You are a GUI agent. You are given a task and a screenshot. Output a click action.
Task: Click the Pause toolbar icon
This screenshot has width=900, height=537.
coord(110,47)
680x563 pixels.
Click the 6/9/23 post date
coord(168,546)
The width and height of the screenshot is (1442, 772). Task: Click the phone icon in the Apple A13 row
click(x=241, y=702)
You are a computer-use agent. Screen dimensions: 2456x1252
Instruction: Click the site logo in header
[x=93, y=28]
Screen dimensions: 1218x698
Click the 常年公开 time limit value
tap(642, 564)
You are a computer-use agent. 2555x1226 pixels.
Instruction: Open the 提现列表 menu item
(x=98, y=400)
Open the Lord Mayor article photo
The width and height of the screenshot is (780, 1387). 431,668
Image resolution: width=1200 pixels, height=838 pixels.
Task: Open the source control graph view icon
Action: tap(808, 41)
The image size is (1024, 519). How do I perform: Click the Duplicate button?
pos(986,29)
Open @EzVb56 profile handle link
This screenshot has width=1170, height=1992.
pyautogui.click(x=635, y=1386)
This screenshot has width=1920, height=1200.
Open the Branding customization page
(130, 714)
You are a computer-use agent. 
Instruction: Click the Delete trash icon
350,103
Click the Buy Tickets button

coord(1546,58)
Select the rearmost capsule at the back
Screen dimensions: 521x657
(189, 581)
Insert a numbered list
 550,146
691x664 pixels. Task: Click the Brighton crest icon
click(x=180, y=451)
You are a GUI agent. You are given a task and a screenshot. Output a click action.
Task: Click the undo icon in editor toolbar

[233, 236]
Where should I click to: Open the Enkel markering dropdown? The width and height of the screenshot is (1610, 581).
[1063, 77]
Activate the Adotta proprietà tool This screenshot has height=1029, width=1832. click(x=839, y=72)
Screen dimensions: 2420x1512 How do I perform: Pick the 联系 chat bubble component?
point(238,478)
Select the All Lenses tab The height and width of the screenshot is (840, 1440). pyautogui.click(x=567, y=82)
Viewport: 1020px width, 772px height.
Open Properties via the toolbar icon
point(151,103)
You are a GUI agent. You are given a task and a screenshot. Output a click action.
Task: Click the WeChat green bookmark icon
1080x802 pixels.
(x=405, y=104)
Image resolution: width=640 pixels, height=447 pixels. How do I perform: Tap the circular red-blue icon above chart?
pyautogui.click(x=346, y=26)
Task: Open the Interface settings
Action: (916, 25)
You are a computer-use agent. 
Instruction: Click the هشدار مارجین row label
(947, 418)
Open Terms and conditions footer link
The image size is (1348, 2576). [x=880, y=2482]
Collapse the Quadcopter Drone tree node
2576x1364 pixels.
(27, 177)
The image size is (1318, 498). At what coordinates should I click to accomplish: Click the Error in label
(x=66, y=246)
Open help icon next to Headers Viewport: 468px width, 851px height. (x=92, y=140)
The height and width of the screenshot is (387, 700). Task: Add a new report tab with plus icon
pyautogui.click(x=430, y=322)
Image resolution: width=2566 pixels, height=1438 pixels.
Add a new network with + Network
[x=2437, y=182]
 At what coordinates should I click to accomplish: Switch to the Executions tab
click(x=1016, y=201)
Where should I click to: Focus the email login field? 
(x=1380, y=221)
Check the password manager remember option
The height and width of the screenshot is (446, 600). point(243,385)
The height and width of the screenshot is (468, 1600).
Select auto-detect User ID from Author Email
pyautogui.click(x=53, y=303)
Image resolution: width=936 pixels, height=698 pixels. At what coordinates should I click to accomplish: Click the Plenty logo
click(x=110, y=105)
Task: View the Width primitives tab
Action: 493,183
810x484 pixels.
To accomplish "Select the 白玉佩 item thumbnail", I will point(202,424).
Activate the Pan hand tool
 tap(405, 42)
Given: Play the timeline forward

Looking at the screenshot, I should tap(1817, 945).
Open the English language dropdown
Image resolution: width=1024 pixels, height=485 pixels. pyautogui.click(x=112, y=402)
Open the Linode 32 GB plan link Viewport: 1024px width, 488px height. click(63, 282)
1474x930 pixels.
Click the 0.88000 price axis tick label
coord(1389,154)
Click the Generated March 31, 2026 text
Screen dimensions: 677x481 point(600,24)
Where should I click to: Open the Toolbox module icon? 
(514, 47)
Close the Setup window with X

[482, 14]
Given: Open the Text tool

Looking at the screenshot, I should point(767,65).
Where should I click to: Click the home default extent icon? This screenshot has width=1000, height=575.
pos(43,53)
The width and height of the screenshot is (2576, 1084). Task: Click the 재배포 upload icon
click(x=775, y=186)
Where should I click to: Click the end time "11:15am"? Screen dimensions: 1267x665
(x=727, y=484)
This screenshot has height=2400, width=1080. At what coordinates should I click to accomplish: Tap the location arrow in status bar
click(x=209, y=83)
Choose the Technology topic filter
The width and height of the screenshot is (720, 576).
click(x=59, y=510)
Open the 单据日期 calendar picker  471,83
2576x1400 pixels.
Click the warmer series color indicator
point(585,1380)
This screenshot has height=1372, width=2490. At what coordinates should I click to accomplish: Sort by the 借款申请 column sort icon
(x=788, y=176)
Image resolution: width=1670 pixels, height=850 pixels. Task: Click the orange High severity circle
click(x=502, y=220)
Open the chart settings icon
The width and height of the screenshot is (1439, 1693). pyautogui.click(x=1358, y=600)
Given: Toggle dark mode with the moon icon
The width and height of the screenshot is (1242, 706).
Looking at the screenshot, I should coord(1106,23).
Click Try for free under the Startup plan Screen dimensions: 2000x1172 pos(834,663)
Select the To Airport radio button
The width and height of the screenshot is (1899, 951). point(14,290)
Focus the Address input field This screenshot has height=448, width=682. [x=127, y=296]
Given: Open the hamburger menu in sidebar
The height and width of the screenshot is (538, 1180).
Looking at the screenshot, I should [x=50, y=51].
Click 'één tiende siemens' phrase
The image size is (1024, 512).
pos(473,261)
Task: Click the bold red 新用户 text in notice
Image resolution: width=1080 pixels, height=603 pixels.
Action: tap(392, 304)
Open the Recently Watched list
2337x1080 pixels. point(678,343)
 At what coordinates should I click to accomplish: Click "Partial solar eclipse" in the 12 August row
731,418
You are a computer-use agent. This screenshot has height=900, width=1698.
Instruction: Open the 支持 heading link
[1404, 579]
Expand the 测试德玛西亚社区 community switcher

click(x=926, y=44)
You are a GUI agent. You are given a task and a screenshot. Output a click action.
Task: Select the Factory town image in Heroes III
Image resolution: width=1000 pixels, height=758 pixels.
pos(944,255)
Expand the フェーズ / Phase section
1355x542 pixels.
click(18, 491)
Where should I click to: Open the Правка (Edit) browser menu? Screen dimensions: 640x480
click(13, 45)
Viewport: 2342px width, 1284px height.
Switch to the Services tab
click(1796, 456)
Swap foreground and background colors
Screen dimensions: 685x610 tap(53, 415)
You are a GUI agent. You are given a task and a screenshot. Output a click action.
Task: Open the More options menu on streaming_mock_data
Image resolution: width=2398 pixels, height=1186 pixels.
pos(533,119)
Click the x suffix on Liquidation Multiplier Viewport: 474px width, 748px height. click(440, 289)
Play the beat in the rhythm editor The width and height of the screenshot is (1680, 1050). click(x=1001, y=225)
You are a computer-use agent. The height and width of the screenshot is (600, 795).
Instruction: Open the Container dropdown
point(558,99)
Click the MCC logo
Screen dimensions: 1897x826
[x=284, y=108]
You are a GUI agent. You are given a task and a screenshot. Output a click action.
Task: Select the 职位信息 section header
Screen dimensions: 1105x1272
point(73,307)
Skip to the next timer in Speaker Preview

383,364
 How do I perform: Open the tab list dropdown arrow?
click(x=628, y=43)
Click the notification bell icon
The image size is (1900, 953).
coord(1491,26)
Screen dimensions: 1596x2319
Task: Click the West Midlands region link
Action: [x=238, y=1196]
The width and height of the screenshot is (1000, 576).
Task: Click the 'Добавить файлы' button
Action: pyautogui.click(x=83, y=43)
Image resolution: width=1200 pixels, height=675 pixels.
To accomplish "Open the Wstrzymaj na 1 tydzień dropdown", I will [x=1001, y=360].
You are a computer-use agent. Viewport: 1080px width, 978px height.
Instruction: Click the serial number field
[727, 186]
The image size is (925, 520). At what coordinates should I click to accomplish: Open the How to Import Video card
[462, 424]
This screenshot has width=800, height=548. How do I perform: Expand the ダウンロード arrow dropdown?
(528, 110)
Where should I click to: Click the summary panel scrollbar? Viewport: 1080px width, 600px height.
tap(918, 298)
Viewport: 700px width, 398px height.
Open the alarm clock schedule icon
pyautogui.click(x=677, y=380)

_EXERCISE OBJECTIVE_:
Copy out everything in the data above, from the line containing "Open help icon" down to the line containing "pyautogui.click(x=53, y=303)", with both of those lines included.

_ANSWER_:
Open help icon next to Headers Viewport: 468px width, 851px height. (x=92, y=140)
The height and width of the screenshot is (387, 700). Task: Add a new report tab with plus icon
pyautogui.click(x=430, y=322)
Image resolution: width=2566 pixels, height=1438 pixels.
Add a new network with + Network
[x=2437, y=182]
 At what coordinates should I click to accomplish: Switch to the Executions tab
click(x=1016, y=201)
Where should I click to: Focus the email login field? 
(x=1380, y=221)
Check the password manager remember option
The height and width of the screenshot is (446, 600). point(243,385)
The height and width of the screenshot is (468, 1600).
Select auto-detect User ID from Author Email
pyautogui.click(x=53, y=303)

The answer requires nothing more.